_Consignes_
1. Résumez en deux phrases l'extrait ci-dessous.
2. Recopiez sans rien modifier le passage de l'extrait allant de « Notre découverte d’Andrée » jusqu'à « et son écriture. » inclus.

_Extrait_
□ □ □ □ □ □ □

Notre découverte d’Andrée A. Michaud s’est faite à la sortie de Proies. Ce n’était pourtant pas faute d’avoir entendu parler de son talent. Vint la lecture de Bondrée, puis celle de son tout nouveau roman Baignades. On y retrouve l’atmosphère typique de l’autrice québécoise, et son écriture.
Andrée A. Michaud aime les moments où l’être humain se détend et sort de son train-train, tout comme elle aime les cadres naturels. Elle utilise à merveille ce contexte idyllique pour le transformer en cauchemar. Elle produit alors quelque chose d’unique, un mélange de thriller lent et de suspense psychologique. Pour qui l’a déjà lue, commencer Baignades fera remonter à la surface les souvenirs de Proies et de Bondrée. Le bord du lac et le camping sont des éléments communs. Mais, pas d’adolescents dans cette histoire. C’est une famille en vacances qui plonge dans l’angoisse.

□ □ □ □ □ □ □

(Enregistrements contenus dans un jeu de données)
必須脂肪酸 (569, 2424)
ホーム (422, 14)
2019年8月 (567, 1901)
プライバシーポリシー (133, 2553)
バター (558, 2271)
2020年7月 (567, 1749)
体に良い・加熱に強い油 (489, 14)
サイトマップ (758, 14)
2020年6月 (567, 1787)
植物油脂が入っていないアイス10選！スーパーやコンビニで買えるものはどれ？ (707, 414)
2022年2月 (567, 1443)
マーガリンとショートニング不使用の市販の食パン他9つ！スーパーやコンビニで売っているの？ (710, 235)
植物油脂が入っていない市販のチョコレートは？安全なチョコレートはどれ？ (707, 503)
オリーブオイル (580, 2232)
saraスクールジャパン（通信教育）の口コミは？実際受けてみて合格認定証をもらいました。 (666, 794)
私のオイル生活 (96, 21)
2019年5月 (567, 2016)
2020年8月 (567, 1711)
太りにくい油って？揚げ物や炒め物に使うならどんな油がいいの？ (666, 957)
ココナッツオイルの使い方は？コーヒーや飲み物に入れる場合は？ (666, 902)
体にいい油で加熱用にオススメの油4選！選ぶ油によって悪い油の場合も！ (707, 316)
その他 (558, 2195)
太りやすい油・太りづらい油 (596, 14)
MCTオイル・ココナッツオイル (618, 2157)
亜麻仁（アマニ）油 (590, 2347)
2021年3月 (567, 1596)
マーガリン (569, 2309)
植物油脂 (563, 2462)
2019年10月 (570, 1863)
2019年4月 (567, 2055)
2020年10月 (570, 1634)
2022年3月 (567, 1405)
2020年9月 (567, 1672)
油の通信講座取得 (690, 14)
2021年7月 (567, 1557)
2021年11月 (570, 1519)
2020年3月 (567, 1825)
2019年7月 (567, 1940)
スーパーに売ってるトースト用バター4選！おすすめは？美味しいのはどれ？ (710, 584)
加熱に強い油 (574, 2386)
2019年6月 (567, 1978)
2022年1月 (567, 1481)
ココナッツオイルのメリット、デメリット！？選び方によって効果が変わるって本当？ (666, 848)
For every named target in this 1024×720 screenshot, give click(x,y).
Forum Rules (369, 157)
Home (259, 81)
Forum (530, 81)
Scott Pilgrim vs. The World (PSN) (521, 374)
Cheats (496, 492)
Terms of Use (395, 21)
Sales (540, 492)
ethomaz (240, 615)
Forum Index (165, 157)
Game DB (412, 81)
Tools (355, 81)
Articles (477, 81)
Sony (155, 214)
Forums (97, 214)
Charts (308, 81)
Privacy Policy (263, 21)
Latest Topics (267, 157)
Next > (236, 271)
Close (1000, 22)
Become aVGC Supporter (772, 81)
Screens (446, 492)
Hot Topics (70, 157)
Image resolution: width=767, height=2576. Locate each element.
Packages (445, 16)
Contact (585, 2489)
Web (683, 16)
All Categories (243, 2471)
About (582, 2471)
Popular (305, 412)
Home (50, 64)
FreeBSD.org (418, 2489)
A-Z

□ □ □ □ □ □ □

_Réponses attendues_
1. Après Proies et Bondrée, Baignades, le nouveau roman d'Andrée A. Michaud, offre l'atmosphère et l'écriture typiques de l'autrice québécoise, qui transforme les moments de détente et les cadres naturels idylliques en cauchemar, dans un mélange de thriller lent et de suspense psychologique. On y retrouve le bord du lac et le camping, mais cette fois ce n'est pas à des adolescents : c'est une famille en vacances qui plonge dans l'angoisse.

2.
Notre découverte d’Andrée A. Michaud s’est faite à la sortie de Proies. Ce n’était pourtant pas faute d’avoir entendu parler de son talent. Vint la lecture de Bondrée, puis celle de son tout nouveau roman Baignades. On y retrouve l’atmosphère typique de l’autrice québécoise, et son écriture.